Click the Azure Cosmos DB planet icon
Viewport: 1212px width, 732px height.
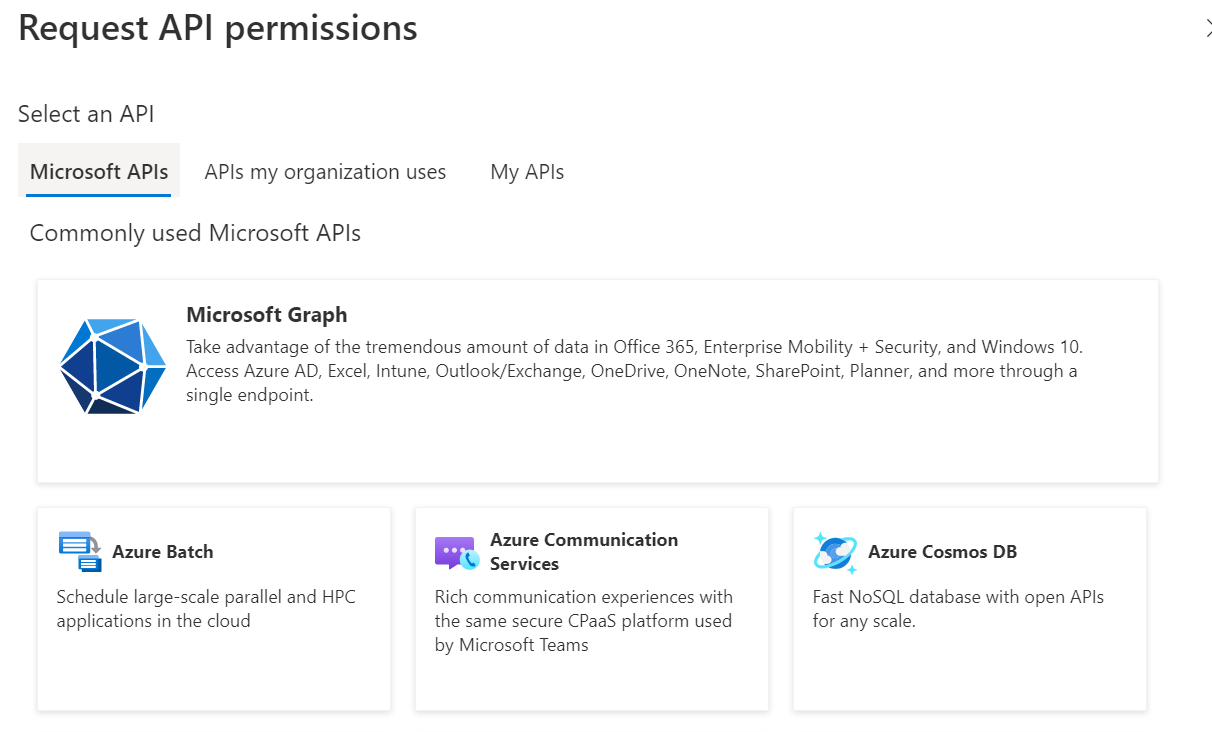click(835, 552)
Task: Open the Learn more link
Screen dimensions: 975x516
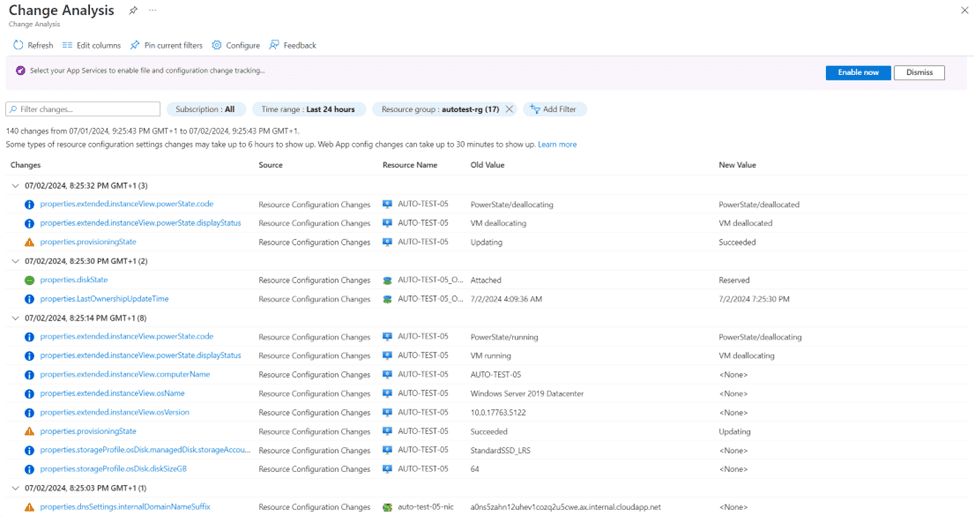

* * *

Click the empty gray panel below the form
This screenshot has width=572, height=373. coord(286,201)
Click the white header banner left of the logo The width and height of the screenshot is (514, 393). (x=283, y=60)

# [Task directions]
Add -113 to every coordinate in the answers and reproduce the material from the line with "Click the Azure Cosmos DB planet icon" up to and including the line with "Screen dimensions: 975x516", keeping the requests as they are. Leave the pictures out of your answer.

# [Task answer]
Click the Azure Cosmos DB planet icon
Viewport: 1212px width, 732px height.
click(722, 439)
Task: Open the Learn more link
Screen dimensions: 975x516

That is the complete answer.